Today’s European Union is characterised by many crises entwining one another, resulting in politicisation and polarisation around issues and challenges of the EU itself. At the same time, the concept of the EU has progressively become an object of politicisation and polarisation. Victim of a vast political blame-shifting process, the EU is depicted by populist parties as the source of all evils afflicting the European societies.

The Eurocrisis witnessed a boost in the politicisation of Europe[1] and has been fostered by the Global Financial Crisis’ legacies, uncontrolled immigration,[2] pan-European identity problems, and North-South divide.[3] These elements offer the picture of a weak EU, unable to tackle right- and left-wing populistic claims and accusations, which – in turn – try to destabilise it. Hostile foreign and internal attacks and weaknesses within the EU itself inevitably led the European project to a “polycrisis”.[4] Populist parties not only weaken the concept of Europe in many voters’ minds but also contribute to offering a distorted and simplistic image of the EU, regardless of the positive outcomes this latter has achieved in the last decades. The European “polycrisis” risks erasing the legitimacy of many praiseworthy goals the EU has been able to accomplish. The EU is sick and in the last ten-twelve years has experienced challenges in many fields: political, financial, economic, social, and sanitary crises simultaneously occurred in the “Old Continent”.

Europe, as a philosophic concept, and the EU, as a political architecture, are facing much structural crisis, a set of troubles in today’s globalised world that weakening the European identity, the perceived legitimacy of the EU as a (geo)political actor and the perception of the EU itself by many European citizens, who accuse Brussels of democratic deficit.[5] Citizens experienced GFC’s toughness, the uncontrolled influx of migrants and refugees,[6] and a period of distress fracturing the EU’s cohesion widening the centre-periphery gap.[7] Particularly, the “immigration issue” has become crucial in the economic recession. Foreigners are accused of taking jobs away from local workers,[8]  and this further fuelled the populist parties’ consensus. The rise of defensive nationalism[9] did not help the process towards further inclusive integration in a broader and stronger European common home. The rise of inequalities has been a further element of crisis. Nonetheless, all the post-Brexit saga did not help the idealistic legitimacy of the EU – perceived just as an authoritative body imposing obligations – exposing it to further criticisms. Another important factor that corroborates the idea of a fragile EU affected by “polycrisis” is the North-South cleavage. Eurocrisis is different from (European) “polycrisis”, but the two concepts can go together. The North-South divide is an issue that weakened the EU.

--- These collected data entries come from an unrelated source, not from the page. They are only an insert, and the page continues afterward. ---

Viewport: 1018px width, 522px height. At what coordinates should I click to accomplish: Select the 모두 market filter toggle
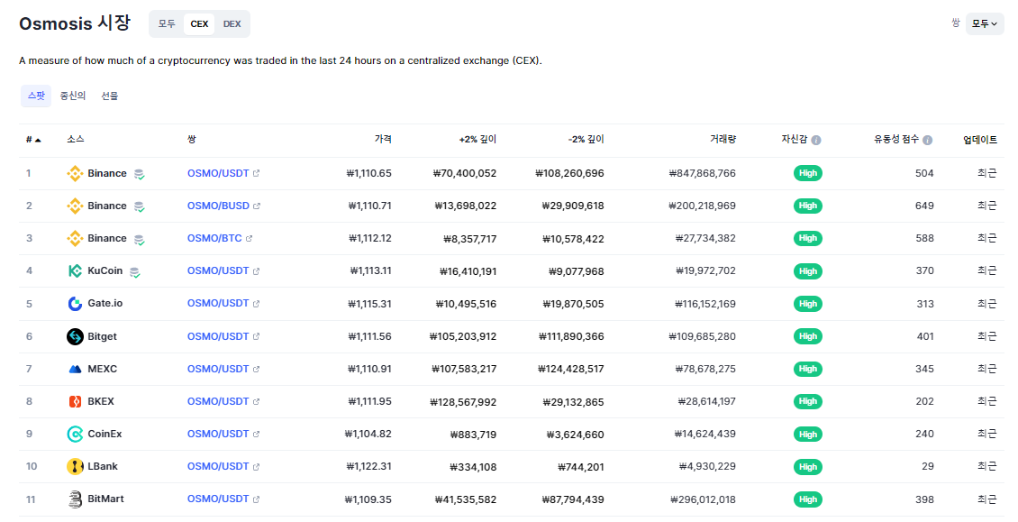[167, 23]
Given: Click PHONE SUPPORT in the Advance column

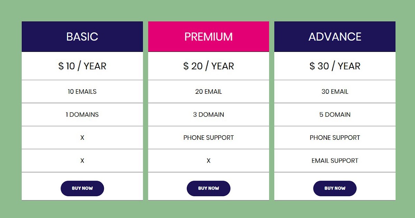Looking at the screenshot, I should point(335,138).
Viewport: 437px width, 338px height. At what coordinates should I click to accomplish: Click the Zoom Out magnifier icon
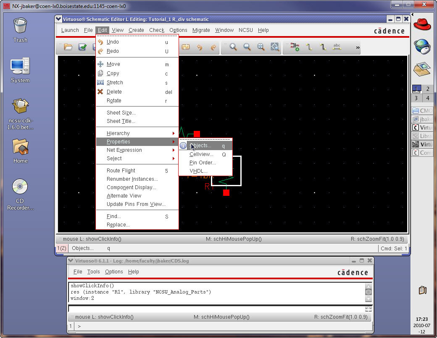pos(247,47)
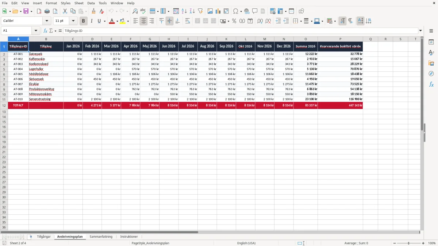Click the AutoFilter funnel icon
The height and width of the screenshot is (246, 438).
point(200,11)
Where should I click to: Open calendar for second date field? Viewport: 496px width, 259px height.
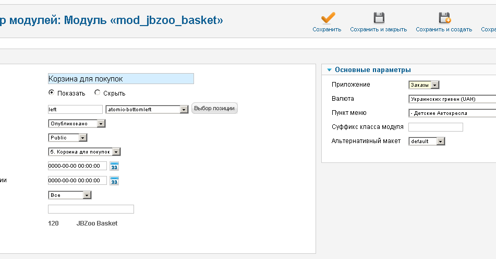tap(115, 181)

The conflicts between debtor and creditor countries contributed to enhancing Europe’s politicisation.[10] Northern and Southern Europe blame one another for the mismanagement of the EU. On the one hand, the Northern countries are not willing to tolerate economic and fiscal indiscipline as well as non-compliance with the treaties’ common rules. On the other hand, Southern countries blame the North for being hegemonic and dominant, as well as too severe on economic-budgetary issues. The above-mentioned crises exposed the EU to a wide politicisation by populist parties. Not only these have been thriving in every Member State, but were also able to build a solid political consensus by blaming the EU for everything bad that happened to “the people”. Though there are differences between European realities and populist parties in Europe, in the populist narrative there is no distinction between EU and Europe. Populist parties politicise and exaggerate current objective challenges, problems, flaws, and shortcomings of the European institutions, policymaking, and EU in general, simplifying important and relevant matters for gaining political consensus, increasing the polarisation in the EU over different policy and political issues. How then populists politicise the concept(ion) of the EU and increase hostility towards it to gain electoral consensus? How populist movements politically constructed a negative myth of the EU, drawing it as a scapegoat and source of all evils?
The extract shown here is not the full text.